These are some of the key ones to look for.

SMART Attributes Data Structure revision number: 10

  5 Reallocated_Sector_Ct  0x0033  100  100  036    Pre-fail  Always      -      0

187 Reported_Uncorrect      0x0032  100  100  000    Old_age  Always      -      0

197 Current_Pending_Sector  0x0012  100  100  000    Old_age  Always      -      0

198 Offline_Uncorrectable  0x0010  100  100  000    Old_age  Offline      -      0

 

ANY current pending sectors means there are sectors that could not be read safely and will be reassigned on the next write.

IF this field is non zero, there is a chance the drive could go offline on a drive reconstruction elsewhere in the array.

 

Reallocated is after the fact so you can get away with a few here. If this continually grows, the drive is probably in a marginal state and needs to be tested or RMA'ed.  Same with 187, 198.

 

as far as 183 Runtime_Bad_Block , I do not know this attribute.

 

Also the smart report will say PASS or FAIL or  FAILING NOW if the drive has internal thresholds which warn against a failure.

Sometimes you catch it early other times there is a mechanical failure that even smart cannot detect.

 

Also if you want to be sure of the drive's health, stop the array.

Do a smartctl -t LONG on the drive in question. Wait the appropriate amount of time. Then check the smart report.

 

If you do this while the array is active, emhttp may spin down the drive and interfere with the test.

* **Task description**:
Please decide whether each statement agrees with the SMART attributes text: (a) sectors counted as current pending will be reassigned on the next write; (b) the writer knows what 183 Runtime_Bad_Block means; (c) a long SMART test should be run while the array is active. Answer yes or no for each, quoting the deciding words.

* **Given entries**:
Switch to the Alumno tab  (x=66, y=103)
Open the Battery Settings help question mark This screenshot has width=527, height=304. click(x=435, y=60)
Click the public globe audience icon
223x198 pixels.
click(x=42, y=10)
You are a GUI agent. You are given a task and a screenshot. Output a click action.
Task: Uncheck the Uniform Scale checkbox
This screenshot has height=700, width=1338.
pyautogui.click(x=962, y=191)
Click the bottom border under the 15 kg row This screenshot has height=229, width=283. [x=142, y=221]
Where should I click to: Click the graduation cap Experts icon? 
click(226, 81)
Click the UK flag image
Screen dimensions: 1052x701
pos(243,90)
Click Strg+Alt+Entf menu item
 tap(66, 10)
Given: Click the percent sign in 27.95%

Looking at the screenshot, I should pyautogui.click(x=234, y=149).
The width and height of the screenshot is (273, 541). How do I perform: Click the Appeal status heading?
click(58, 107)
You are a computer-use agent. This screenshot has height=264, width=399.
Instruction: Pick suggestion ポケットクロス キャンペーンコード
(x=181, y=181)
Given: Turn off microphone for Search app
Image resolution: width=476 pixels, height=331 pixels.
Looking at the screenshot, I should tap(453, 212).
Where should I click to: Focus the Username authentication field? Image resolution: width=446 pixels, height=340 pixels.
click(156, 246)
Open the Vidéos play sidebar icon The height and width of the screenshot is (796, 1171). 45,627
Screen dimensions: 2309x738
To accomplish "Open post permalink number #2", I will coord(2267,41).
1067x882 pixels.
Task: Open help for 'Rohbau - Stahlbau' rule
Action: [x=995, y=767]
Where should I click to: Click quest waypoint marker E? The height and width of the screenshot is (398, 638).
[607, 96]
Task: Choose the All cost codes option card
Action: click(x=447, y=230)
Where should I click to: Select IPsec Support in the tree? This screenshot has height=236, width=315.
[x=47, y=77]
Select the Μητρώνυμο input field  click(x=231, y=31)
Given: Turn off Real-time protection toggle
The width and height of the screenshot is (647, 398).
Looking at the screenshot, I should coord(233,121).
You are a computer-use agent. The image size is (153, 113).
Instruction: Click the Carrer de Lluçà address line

* **The output**:
(a) Yes: "there are sectors that could not be read safely and will be reassigned on the next write."
(b) No: "as far as 183 Runtime_Bad_Block , I do not know this attribute."
(c) No: "If you do this while the array is active, emhttp may spin down the drive and interfere with the test."